IIIe millénaire av. J.-C Les preuves archéologiques laissent penser que les premiers habitants des îles de Pemba et de Zanzibar sont arrivés dans la région dans cette periode. Ces populations sont probablement des pêcheurs côtiers venus d'Afrique continentale par des embarcations légères. Selon la légende, la domination de l'antique royaume de Saba se serait étendu jusqu'à ces deux îles.
Grâce aux vents favorables à la navigation, des routes commerciales se développent le long de la côte orientale
africaine certainement dès le début de notre ère.

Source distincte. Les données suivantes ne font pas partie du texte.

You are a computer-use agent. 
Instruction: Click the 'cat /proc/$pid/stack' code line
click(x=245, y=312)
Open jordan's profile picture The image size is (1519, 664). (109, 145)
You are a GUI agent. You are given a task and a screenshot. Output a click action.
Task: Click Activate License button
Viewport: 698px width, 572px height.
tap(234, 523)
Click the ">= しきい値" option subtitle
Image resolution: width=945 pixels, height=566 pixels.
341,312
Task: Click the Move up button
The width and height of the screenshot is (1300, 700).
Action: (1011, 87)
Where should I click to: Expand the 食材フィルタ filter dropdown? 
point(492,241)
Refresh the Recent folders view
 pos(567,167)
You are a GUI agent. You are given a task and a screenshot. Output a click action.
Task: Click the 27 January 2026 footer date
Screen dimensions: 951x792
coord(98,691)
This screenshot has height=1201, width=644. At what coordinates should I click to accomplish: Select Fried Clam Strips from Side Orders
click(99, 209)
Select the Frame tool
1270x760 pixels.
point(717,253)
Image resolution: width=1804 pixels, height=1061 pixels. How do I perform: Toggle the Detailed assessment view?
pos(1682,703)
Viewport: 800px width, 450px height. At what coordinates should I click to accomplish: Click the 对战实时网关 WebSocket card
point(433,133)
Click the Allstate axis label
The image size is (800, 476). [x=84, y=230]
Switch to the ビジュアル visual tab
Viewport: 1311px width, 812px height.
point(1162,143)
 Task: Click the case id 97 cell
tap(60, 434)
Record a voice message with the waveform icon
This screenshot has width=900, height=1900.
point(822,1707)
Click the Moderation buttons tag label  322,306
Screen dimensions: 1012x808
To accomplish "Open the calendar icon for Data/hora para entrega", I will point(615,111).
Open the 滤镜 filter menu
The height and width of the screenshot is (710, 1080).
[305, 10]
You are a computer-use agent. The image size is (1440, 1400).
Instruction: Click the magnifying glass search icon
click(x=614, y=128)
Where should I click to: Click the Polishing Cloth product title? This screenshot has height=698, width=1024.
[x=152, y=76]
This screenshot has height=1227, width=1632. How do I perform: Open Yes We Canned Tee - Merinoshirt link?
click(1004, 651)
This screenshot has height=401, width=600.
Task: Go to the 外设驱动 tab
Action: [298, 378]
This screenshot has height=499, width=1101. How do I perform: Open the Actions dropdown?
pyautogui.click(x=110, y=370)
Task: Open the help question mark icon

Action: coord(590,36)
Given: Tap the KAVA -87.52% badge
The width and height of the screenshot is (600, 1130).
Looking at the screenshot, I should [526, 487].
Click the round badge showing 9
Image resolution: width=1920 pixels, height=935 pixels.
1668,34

Ces routes, attestées par Le Périple de la mer Érythrée, un document
du IIe siècle, sont empruntées par des marchands marins venant des côtes arabes et indiennes et qui visitent à la fois
l'Afrique de l'Est et le Sud-Est de la péninsule arabique, parlent le même langage et y contractent des mariages. Ils y
commercent les marchandises provenant d'Afrique continentale, c'est-à-dire des esclaves, de l'or, de l'ivoire et des
épices, et de Chine comme la soie et la porcelaine. La culture arabe s'implante dans la région avant même
l'islamisation et forme l'aire culturelle swahilie avec un substrat de population bantoue.
Immigration persane.
VIIIème et IXème siècle
une vague d'immigration perse menée par le sultan de Chiraz s'installe à Zanzibar. Selon la légende, celui-ci et ses
six fils fondent le Zenj, instaurant un pouvoir économique et politique perso-musulman pour des siècles sur une partie
de la côte Est-africaine. Cet afflux de population allochtone profite au commerce de l'or, de l'ivoire, des peaux de
léopards et des esclaves qui sont envoyés vers le Moyen-Orient, le sous-continent Indien et la Chine tandis que les
tissus indiens et les porcelaines chinoises y sont importés.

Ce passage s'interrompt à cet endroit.